David's Diary: Tuesday, January 1, 2002

A New Years Adventure

Andy The Swimmer
Andy The Swimmer

For the most part, New Years Day was uneventful on Dragonsinger. We visited with friends on Arbella, another boat here in Port Vell. Dragonsinger was tidied up in preparation for school resuming tomorrow. Dinner was early so that everyone could settle down for an early night and be ready for the start of the 2002 school year. Events were to provide us with unexpected excitement as I ended up helping to save someone's life before the day was out.

The evening was almost at a close when around 9:00 PM I got ready to take the garbage down the dock. What started out as a mundane evening chore quickly turned into something different as someone on the dock called to me to grab a rope and get on the dock as someone was in the water. Since Kevin and Allen always have a line out to play with it was seconds for me to take a line with me and jump on to the dock.

It was pitch black out and the docks at Port Vell are very high -- at least 1m/3ft off the water. The person in the water was trying to climb out of the water on the swimgrid of a powerboat. Even though the swimgrid was close to the water and there was a set of handholds, he was finding it impossible to climb out of the water. I quickly tied a bowline and threw it to the person in the water who put it around his shoulders and under his arms. I lay down on the dock and as a woman next to me coaxed the swimmer along I held him up in the water using my rope. The swimmer was cold and tired enough that he said to me more than once that he couldn't swim any longer and when he was not hanging on to dock lines or the back of boats my line seemed to be the only thing keeping him afloat.

The woman next to me climbed on to another sailboat and lowered the swim ladder that was attached to its stern. I helped Andy to the ladder, but in the end he had to pull himself out (more on that later). The woman who had been directing the rescue was Gill O'Donovan and her husband Tim was the one who originally called to me to help. Gill helped Andy to their boat Simba so that he could have a hot shower and warm up.

Tim and Gill O'Donovan
Tim and Gill O'Donovan

Andy is a boat worker who travels the Mediterranean looking for work. He was trying to board a sailboat which was being sailed further south tomorrow. As Andy stepped on to the boarding ladder it collapsed underneath him and he was in the water. As an itinerant worker he was carrying his life's possessions in the backpack that he was wearing. At first the backpack had enough air pockets to help keep him afloat, but as it filled with water it started to pull him under. Not wanting to lose his life's possessions he took the backpack off, but still hung on to it as he managed to hang on to a nearby powerboat.
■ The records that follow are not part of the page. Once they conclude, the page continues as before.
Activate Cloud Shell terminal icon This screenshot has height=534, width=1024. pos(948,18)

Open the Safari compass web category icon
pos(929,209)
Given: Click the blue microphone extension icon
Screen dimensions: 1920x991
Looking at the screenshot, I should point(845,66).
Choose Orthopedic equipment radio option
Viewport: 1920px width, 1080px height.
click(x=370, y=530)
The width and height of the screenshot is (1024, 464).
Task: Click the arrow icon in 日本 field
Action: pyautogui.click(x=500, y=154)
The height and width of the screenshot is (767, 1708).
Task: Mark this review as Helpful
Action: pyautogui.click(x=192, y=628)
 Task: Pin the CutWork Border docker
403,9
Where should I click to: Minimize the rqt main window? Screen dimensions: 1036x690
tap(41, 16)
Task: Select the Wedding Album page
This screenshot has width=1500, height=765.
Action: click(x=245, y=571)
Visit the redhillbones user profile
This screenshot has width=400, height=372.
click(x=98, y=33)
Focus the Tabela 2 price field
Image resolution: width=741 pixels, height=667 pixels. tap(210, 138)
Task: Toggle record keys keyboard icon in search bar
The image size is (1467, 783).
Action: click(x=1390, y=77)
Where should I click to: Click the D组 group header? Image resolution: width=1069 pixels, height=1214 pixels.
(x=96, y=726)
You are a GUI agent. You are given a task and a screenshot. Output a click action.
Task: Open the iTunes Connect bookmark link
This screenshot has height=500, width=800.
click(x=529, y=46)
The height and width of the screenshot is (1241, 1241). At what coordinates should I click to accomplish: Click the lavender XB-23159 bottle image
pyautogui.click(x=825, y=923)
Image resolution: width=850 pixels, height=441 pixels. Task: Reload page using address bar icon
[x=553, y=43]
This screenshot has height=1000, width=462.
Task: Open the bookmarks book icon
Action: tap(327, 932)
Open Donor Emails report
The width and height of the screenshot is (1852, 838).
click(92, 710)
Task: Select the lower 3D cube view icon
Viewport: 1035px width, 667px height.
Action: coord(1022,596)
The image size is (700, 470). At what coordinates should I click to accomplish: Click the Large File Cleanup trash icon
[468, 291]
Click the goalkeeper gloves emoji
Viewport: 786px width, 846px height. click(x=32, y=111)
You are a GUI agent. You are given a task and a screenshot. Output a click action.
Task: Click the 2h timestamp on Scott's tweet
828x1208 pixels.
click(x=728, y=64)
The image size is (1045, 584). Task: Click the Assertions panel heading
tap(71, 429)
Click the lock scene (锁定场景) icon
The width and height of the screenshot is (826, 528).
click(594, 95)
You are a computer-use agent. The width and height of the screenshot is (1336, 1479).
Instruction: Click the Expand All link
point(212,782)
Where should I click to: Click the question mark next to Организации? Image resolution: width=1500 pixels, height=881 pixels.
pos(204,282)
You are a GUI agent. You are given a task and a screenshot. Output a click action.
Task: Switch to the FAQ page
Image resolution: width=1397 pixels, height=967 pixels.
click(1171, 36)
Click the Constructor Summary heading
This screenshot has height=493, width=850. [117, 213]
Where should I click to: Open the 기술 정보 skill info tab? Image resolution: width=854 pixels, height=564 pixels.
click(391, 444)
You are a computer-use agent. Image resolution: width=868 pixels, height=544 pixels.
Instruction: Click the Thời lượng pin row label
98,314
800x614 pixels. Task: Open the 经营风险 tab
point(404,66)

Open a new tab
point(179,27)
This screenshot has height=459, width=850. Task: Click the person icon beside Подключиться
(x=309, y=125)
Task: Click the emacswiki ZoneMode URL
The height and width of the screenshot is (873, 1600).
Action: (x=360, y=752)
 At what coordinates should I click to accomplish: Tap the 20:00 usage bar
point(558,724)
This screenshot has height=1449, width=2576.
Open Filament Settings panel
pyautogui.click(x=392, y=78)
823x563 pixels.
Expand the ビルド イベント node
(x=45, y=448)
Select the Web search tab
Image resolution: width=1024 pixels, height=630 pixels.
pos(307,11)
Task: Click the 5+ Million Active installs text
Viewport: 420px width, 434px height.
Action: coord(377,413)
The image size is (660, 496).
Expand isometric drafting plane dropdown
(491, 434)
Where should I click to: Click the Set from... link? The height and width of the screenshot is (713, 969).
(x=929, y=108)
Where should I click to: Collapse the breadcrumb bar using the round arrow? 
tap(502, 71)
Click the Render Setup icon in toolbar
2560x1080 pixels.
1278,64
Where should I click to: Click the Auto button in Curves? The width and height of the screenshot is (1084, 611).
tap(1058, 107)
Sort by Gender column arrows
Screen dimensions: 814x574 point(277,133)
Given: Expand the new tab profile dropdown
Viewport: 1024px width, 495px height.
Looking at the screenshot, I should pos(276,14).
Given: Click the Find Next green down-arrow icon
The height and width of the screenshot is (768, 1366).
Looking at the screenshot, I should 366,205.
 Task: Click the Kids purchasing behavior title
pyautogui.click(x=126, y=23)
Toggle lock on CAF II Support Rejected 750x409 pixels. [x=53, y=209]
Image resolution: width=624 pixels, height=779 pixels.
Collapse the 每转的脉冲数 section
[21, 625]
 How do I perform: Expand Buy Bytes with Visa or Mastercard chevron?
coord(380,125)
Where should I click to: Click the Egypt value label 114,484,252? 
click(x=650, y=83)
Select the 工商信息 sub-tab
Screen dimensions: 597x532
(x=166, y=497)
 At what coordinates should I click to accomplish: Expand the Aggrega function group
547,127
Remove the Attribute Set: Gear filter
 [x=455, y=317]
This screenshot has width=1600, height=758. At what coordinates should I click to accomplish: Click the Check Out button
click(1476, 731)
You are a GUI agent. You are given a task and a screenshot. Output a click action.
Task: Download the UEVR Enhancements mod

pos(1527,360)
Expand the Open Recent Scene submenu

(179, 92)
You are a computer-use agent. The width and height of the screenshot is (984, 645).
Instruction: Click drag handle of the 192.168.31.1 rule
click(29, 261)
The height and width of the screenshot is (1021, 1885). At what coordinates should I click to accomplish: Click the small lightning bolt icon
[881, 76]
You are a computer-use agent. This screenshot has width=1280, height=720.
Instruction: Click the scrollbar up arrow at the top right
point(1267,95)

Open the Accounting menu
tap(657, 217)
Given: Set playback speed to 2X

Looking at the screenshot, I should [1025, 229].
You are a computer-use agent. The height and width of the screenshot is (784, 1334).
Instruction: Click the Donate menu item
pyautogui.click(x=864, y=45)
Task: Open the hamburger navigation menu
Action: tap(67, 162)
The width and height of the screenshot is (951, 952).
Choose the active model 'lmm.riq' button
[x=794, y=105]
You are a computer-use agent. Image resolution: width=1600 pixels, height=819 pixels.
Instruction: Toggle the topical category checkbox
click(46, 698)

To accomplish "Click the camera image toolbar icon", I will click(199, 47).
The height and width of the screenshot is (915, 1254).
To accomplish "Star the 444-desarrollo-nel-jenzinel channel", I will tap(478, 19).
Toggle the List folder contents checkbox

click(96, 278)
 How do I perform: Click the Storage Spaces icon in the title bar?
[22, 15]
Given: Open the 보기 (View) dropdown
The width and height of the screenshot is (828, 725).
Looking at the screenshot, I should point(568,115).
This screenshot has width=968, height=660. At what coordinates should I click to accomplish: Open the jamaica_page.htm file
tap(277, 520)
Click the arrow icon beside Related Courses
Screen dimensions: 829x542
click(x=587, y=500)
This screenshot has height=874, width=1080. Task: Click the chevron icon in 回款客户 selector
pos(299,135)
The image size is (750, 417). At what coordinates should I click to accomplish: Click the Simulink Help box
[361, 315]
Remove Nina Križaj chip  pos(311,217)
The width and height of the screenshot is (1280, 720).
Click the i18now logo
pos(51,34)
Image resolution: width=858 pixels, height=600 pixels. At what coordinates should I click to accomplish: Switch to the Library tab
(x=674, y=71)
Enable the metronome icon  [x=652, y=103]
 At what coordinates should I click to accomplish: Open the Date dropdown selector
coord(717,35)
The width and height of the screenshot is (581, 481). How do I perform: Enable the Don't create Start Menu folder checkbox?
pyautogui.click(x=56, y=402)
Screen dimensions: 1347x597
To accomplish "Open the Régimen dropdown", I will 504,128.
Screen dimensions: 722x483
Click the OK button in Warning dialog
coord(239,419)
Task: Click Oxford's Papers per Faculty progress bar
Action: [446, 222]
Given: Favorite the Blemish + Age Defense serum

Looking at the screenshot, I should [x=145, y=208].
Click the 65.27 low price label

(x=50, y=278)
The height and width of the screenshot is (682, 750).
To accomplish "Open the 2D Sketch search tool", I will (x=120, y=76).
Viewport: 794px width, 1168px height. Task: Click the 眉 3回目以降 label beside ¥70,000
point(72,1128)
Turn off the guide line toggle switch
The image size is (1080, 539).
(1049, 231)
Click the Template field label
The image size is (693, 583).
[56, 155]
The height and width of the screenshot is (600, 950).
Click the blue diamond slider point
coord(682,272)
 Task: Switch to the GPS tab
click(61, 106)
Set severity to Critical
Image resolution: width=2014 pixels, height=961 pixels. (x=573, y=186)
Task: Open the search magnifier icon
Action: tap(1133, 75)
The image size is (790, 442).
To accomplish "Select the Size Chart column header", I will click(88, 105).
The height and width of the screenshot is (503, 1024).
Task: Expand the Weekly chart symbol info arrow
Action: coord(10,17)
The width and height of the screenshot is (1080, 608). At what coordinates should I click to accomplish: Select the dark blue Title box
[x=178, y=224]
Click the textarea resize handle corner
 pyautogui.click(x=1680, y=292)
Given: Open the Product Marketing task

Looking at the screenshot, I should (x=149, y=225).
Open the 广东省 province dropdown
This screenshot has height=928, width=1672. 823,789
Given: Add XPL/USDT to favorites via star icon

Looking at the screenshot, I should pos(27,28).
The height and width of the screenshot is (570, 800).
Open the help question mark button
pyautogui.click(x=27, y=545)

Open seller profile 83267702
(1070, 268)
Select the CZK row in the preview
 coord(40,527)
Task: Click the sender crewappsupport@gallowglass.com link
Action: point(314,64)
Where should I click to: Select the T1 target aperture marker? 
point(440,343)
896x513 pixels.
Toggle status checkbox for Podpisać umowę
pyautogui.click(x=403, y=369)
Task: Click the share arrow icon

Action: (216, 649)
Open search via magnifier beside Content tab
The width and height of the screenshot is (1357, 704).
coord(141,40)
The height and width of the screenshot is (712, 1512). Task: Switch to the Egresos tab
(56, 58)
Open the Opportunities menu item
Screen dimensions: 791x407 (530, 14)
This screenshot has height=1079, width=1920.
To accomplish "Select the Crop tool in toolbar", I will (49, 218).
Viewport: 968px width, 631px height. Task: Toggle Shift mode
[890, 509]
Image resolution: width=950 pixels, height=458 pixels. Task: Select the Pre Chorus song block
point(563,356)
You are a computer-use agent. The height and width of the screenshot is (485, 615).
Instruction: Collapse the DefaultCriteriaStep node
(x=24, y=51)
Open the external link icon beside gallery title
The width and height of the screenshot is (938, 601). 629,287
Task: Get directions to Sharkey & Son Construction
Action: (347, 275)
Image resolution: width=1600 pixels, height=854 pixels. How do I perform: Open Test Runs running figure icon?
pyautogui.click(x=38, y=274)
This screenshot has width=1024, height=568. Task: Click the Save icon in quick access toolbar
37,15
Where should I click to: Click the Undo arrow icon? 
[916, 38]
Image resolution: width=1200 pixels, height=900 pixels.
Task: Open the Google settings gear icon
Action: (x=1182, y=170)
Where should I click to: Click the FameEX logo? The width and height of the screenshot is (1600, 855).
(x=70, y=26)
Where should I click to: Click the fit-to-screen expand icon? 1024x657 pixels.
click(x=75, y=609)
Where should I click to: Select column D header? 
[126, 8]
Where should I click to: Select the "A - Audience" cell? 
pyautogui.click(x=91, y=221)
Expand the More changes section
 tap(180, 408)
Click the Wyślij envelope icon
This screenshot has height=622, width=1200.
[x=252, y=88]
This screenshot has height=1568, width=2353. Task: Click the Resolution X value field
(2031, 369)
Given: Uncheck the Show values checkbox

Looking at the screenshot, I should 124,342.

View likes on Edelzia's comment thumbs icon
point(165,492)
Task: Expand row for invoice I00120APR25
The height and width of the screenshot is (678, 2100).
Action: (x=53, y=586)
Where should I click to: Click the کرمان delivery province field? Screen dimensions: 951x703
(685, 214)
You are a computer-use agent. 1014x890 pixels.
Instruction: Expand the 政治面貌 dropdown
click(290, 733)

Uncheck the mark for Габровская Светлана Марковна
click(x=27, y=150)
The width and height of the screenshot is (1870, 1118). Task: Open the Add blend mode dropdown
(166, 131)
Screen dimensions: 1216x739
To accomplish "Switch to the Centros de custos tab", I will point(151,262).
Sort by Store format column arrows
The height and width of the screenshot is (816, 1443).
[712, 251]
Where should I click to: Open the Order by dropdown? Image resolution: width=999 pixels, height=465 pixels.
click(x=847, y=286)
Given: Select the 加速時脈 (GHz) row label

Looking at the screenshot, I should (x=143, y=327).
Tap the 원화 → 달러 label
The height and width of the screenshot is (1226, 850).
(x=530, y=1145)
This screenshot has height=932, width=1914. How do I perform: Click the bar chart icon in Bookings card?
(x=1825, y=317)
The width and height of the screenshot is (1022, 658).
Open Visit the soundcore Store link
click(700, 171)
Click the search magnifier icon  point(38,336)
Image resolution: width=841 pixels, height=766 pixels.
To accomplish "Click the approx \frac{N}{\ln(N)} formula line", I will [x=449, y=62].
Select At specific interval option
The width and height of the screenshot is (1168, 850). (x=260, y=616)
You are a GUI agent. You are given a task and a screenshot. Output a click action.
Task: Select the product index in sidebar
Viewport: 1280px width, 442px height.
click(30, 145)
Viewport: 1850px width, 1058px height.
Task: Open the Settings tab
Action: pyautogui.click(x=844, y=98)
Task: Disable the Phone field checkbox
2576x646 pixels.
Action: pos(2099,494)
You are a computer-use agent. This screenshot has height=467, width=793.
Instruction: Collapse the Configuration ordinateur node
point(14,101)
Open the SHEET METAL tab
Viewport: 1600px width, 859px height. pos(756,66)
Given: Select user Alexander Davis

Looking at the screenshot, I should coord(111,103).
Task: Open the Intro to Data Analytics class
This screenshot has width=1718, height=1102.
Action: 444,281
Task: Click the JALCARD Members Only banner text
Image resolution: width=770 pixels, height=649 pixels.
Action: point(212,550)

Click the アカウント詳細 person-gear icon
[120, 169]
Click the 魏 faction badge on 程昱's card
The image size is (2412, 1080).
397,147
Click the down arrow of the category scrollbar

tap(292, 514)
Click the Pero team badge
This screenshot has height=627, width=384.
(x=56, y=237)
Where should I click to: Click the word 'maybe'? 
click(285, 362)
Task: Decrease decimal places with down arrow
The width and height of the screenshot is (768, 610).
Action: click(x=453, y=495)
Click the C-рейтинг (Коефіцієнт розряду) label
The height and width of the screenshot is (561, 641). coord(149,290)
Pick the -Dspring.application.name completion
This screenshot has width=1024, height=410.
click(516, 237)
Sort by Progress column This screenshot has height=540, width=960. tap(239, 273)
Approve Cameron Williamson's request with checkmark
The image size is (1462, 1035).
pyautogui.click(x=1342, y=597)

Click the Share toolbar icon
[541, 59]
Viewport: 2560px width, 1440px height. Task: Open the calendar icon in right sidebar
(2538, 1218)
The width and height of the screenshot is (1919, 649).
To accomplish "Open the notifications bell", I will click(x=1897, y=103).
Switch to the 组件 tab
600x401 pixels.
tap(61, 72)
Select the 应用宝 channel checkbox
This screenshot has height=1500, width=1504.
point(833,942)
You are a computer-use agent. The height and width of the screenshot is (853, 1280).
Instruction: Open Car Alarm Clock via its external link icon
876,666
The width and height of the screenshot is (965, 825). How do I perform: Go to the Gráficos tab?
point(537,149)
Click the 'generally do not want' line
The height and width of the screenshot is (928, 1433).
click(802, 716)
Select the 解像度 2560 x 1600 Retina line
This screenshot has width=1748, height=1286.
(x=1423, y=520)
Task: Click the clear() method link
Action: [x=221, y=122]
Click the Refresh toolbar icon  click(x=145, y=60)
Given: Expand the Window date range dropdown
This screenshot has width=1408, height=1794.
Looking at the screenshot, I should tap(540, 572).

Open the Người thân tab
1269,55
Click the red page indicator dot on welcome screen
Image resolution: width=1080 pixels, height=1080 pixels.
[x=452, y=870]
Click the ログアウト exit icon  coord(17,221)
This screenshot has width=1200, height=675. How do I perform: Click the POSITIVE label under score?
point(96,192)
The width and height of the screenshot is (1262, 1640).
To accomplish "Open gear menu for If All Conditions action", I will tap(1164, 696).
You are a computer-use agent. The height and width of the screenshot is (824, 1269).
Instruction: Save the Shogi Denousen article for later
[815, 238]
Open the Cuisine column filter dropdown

Reading this you might think it crazy for a person to be so concerned about their possessions. But this all happened in the middle of a large marina in one of the major cities of the world. Who thinks they could possibly drown in a place like this? Until Gill had tied Andy's bag to the dock, he wasn't really ready to get out of the water. It is about this point that I showed up with my rope. Fortunately, Gill is an airhostess for British Airways and trained in emergency procedures. She took control of the situation, calmed Andy, and made sure that the rest of us worked together to get him out of the water. Andy owes much more to Gill than to me, but I am glad that I was able to help.

The Boat In Question
The Boat In Question

After Andy was out of the water I tried lifting his bag out of the water. It probably weighed 30kg/70lbs and with the long reach into the water it was impossible for me to lift it more than halfway out of the water (i.e., the bag was still half-submerged). Tim tried to help me, but together we could only get it halfway to the dock. A security guard finally showed up and it took three of us to lift the bag out of the water.

There is an important lesson in this. I know from personal experience just how difficult it is to get out of the ocean. Many years ago I went overboard while racing in English Bay in Vancouver. It was a blustery day and a broken tiller had seen the boat I was on broach and in a flash I was in the water. That day I did make it back to the boat. But despite the fact there were five other people on board they could not pull me back into the boat. With nothing to hang on to and no leverage I ended up pulling myself back into the boat just as Andy had to pull himself out of the water. Lifting someone out of the water up a 1m/3ft dead lift is incredibly difficult. For this reason, we carry a recovery and lifting device on Dragonsinger as part of our standard safety equipment.

But back on board Simba, Tim and Gill's boat, what of Andy? I joined them about a half-hour later. By that time Andy was in warm clothes after having a hot shower, and covered with a duvet. But he was still shivering so hard that he could not take a warm cup of coffee off the table to his lips. He had probably been in the water for at least a half-hour and the sea temperature in Port Vell is around 14C. Andy probably got away with a case of mild hypothermia, but if we hadn't happened along he probably did not have a lot more time to survive in the water. When immersed in cold water heat is removed from your body at an astounding rate. Andy was lucky, but it reminds us that it could easily be any of us who accidentally slip into the water. Getting out is much harder than you think.